Benin, Feb. 14, 2018 (TNE) Mrs Julie Okah-Donli, the Director-General of the National Agency for the Prohibition of Trafficking in Persons (NAPTIP), on Wednesday called for the closure of detention camps harbouring illegal migrants across the world.

Okah-Donli made the call when she received representatives from the UK Parliament and its House of Lords in NAPTIP office on Wednesday in Benin.

She advocated that instead of detention camps, shelters should be provided where illegal migrants could stay for at least a month before deportation to their countries.

According to her, the forceful repatriation of illegal migrants and victims of human trafficking hinges on their fundamental human rights.

She said that there is the need for justice for the victims as they are entitled to lawyers, lamenting that victims are not usually given such rights by the countries repatriating them.

According to her, there is need for shared intelligence between countries repatriating illegal migrants and receiving countries.
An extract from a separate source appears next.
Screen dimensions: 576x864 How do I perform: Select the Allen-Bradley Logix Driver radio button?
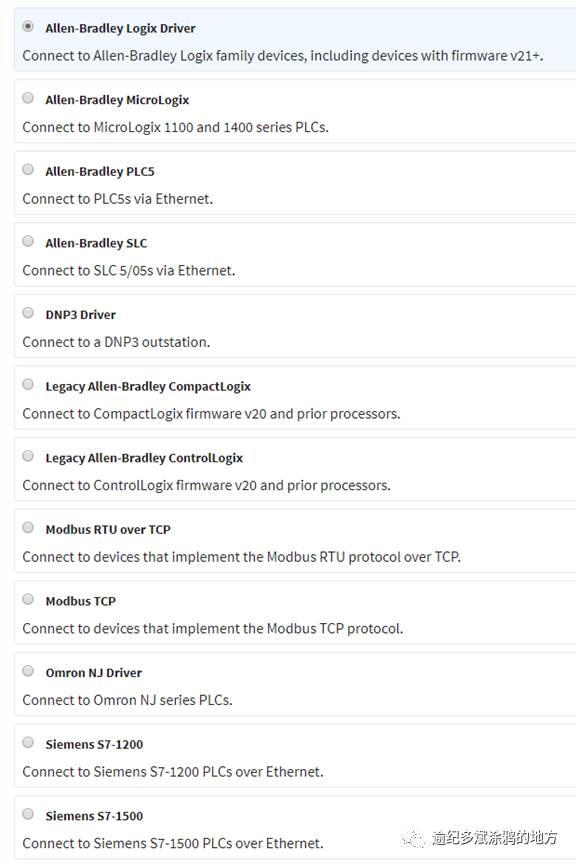[28, 26]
This, she noted, has not been the case between Nigeria and repatriating countries.

Okah-Donli attributed the development to lack of trust, adding that a balance in information and intelligence shared will do a great justice to solving the problems of trafficking and help apprehend traffickers.
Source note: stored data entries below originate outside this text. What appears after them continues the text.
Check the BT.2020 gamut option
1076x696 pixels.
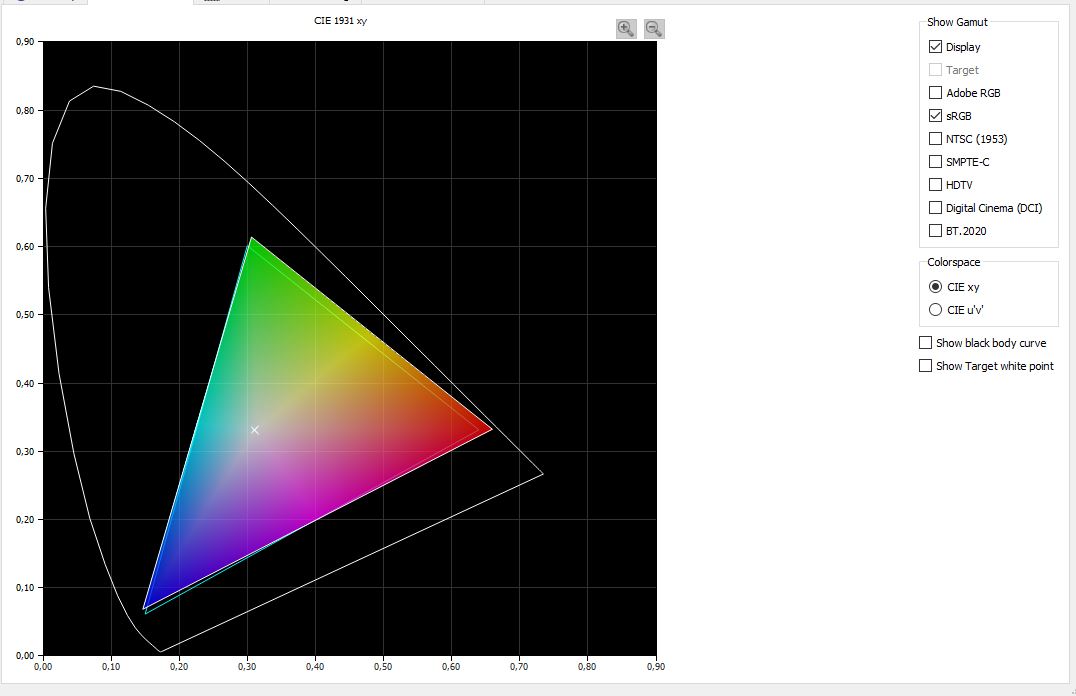tap(935, 231)
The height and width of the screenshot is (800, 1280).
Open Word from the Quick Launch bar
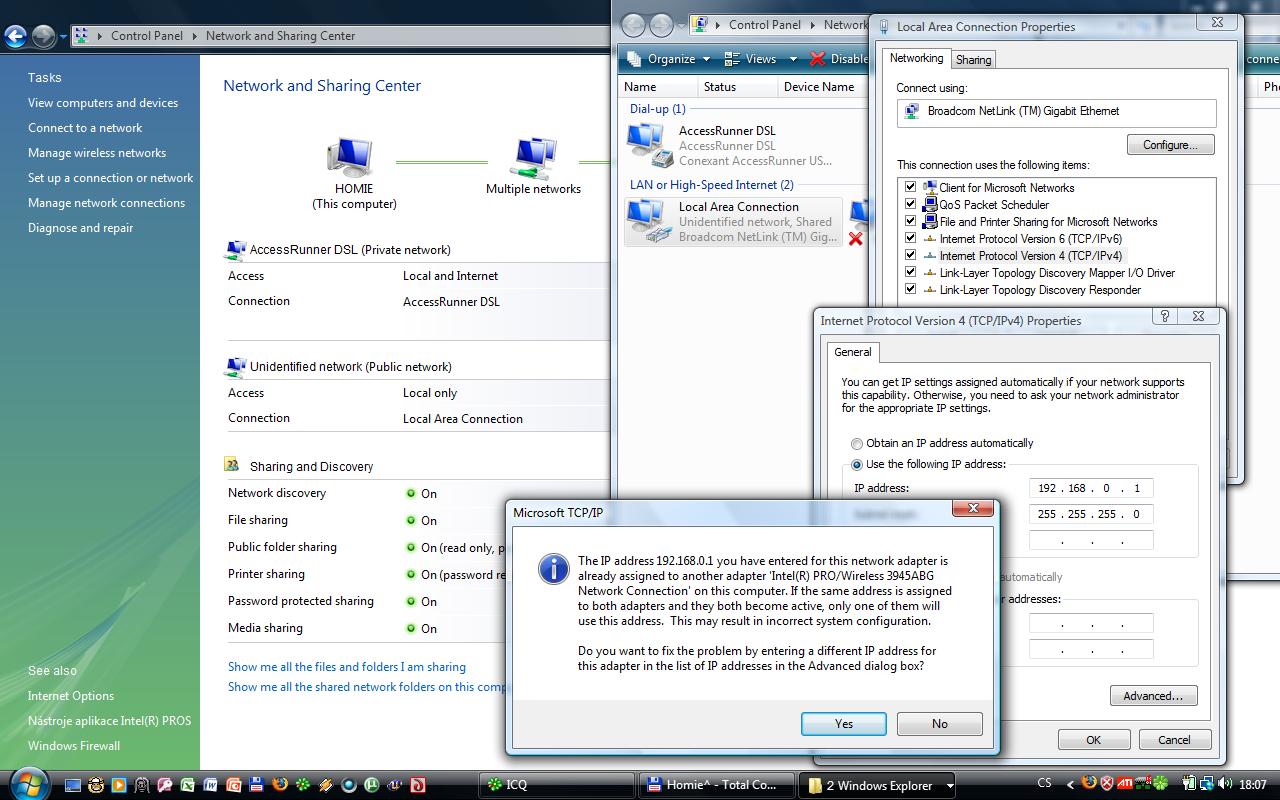211,785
She faulted the role of some European countries in human trafficking, which she blamed for their love for cheap labour.

The NAPTIP boss said that these illegal immigrants were being employed in hotels, hospitals and industries, thereby making it difficult to curb illegal migration.

The director-general said that traffickers could not operate without the collaboration of some foreign partners in the destination countries.

She appealed for proper intelligence to be carried out with a view to apprehending the traffickers and their partners.

On the way forward, Okah-Donli told the visitors that there is the need for NAPTIP offices to be at every airport; just as the issue of pornographic sites and prostitution should be looked into.

She urged that corporate bodies be involved in the fight against illegal migration and human trafficking.

Earlier, Ms Cathy Osamor, member of the UK Parliament, said that they are in Nigeria to find out the challenges NAPTIP is facing in its fight against human trafficking.

Osamor said that the parliament also wants to know how its research results can be used to enhance the agency’s operations.

The diplomat said they intend to support NAPTIP through the creation of massive awareness by taking everything discussed back to the Diaspora.

She said that she aligned with the NAPTIP director-general’s call for closure of all detention camps worldwide.

Redorts say that the team, which also had Baroness Elizabeth Barker of the House of Lords with them, visited the agency’s shelter in Benin.